Brief:
List all the lines in these records that hold "Task".

Available data: Begin

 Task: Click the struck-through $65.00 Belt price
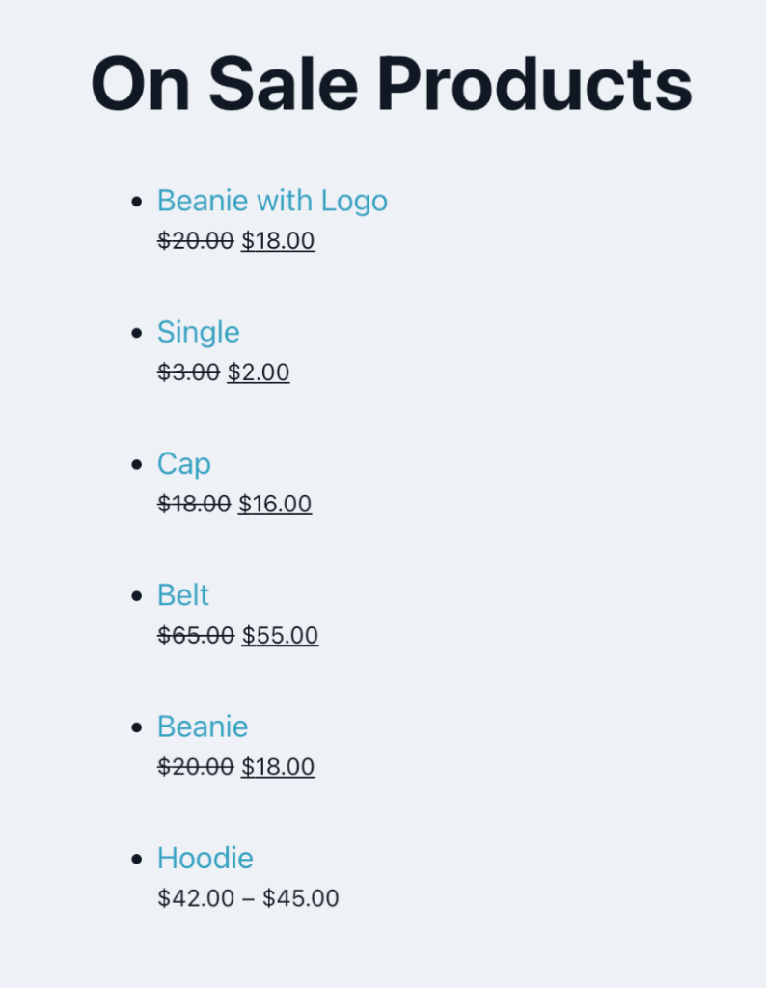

Available data: End
Available data: Begin

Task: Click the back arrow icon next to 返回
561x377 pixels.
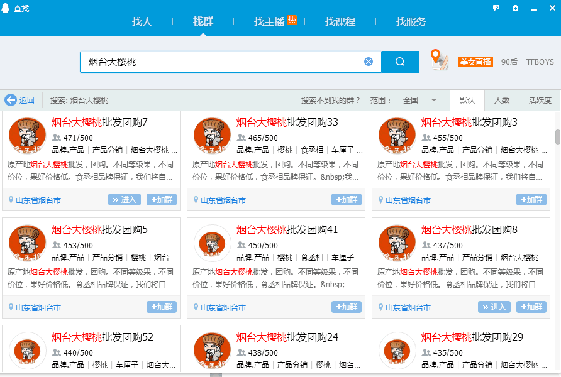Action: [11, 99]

Available data: End
Available data: Begin

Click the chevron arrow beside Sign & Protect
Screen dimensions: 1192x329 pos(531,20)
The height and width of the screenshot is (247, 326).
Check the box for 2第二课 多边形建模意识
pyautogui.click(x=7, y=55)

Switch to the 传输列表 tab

Available data: End

Response:
 Task: Click the struck-through $65.00 Belt price
Task: Click the back arrow icon next to 返回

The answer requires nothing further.